*** DATA PROVIDED ***

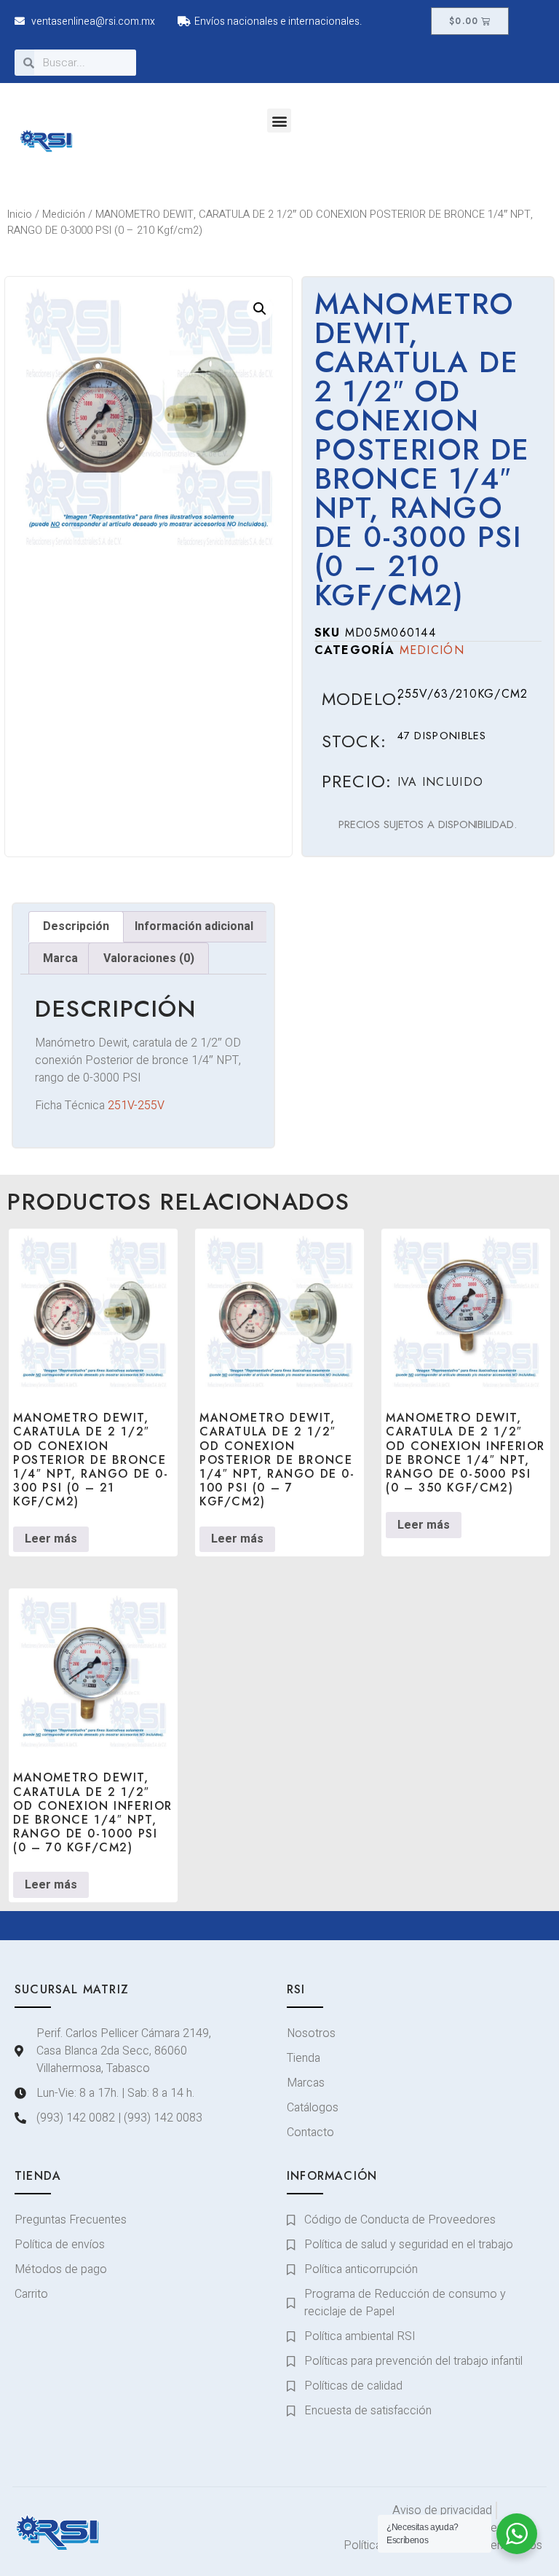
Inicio (19, 214)
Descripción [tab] (76, 926)
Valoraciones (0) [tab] (148, 958)
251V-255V (136, 1105)
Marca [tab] (60, 958)
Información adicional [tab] (194, 926)
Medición (63, 214)
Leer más (51, 1539)
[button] (279, 121)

*** End of DATA PROVIDED ***

> [PROBLEM TO WORK ON]:
Your answer must be the line containing "Información adicional [tab] (194, 926)" and each line after it in the listing above, copied exactly.

> [REPLY TO THE TASK]:
Información adicional [tab] (194, 926)
Medición (63, 214)
Leer más (51, 1539)
[button] (279, 121)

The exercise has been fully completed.